▶ Objectifs:
(a) Reprenez l'extrait sur les femmes en partant de "1. Quoique les" et en allant jusqu'à "pouvoir imprimer empruntés.", puis substituez "noms" à "substantifs".
(b) Condensez sous forme de liste le paragraphe de l'extrait sur les femmes qui commence par « Il y a dans quelques femmes », sans perdre ses idées principales.
(c) Veuillez relever, dans l'extrait sur les femmes, toutes les choses auxquelles est attachée la grandeur artificielle de quelques femmes.

▶ Extrait du texte:
Les hommes et les femmes conviennent rarement sur le mérite d’une femme ; leurs intérêts sont trop différents : les femmes ne se plaisent point les unes aux autres par les mêmes agréments qu’elles plaisent aux hommes ; mille manières qui allument dans ceux-ci les grandes passions forment entre elles l’aversion et l’antipathie.

❡ Il y a dans quelques femmes une grandeur artificielle, attachée au mouvement des yeux, à un air de tête, aux façons de marcher, et qui ne va pas plus loin ; un esprit éblouissant qui impose, et que l’on n’estime que parce qu’il n’est pas approfondi. Il y a dans quelques autres une grandeur simple, naturelle, indépendante du geste et de la démarche, qui a sa source dans le cœur et qui est comme une suite de leur haute naissance ; un mérite paisible, mais solide, accompagné de mille vertus qu’elles ne peuvent couvrir de toute leur modestie, qui échappent, et qui se montrent à ceux qui ont des yeux.

❡ J’ai vu souhaiter d’être fille, et une belle fille depuis treize ans jusqu’à vingt-deux, et après cet âge de devenir un homme.

❡ Quelques jeunes personnes ne connaissent point assez les avantages d’une heureuse nature et combien il leur serait utile de s’y abandonner ; elles affaiblissent ces dons du Ciel si rares et si fragiles par des manières affectées et par une mauvaise imitation ; leur son de voix et leur démarche sont empruntés[1] ; elles se composent, elles se recherchent, regardent dans un miroir si elles s’éloignent assez de leur naturel : ce n’est pas sans peine qu’elles plaisent moins.

  1. Quoique les éditions anciennes donnent empruntés, comme si, le mot son n’existait pas dans la phrase, et que le participe se rapportât aux deux substantifs féminins voix et démarche, nous avous cru pouvoir imprimer empruntés.

▶ Segment de données:
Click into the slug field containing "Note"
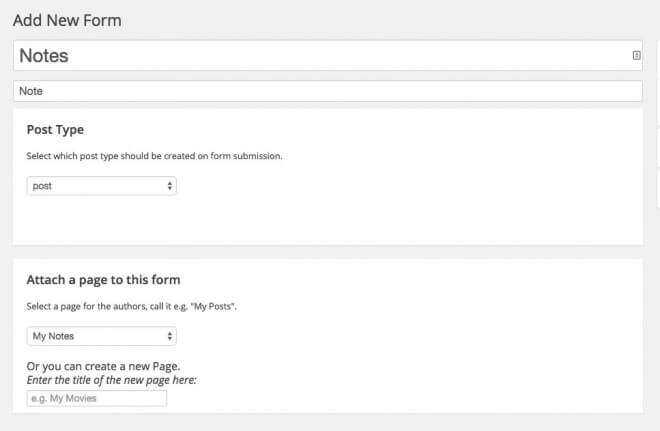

▶ Réponses aux consignes:
(a)
1. Quoique les éditions anciennes donnent empruntés, comme si, le mot son n’existait pas dans la phrase, et que le participe se rapportât aux deux noms féminins voix et démarche, nous avous cru pouvoir imprimer empruntés.

(b)
- Certaines femmes ont une grandeur artificielle, liée au mouvement des yeux, à l'air de tête et à la démarche, qui ne va pas plus loin.
- Leur esprit éblouissant en impose, mais on ne l'estime que parce qu'on ne l'approfondit pas.
- D'autres ont une grandeur simple et naturelle, indépendante du geste et de la démarche, qui vient du cœur et découle de leur haute naissance.
- Leur mérite est paisible mais solide. Il s'accompagne de mille vertus que leur modestie ne peut cacher à ceux qui ont des yeux.

(c)
- le mouvement des yeux
- un air de tête
- les façons de marcher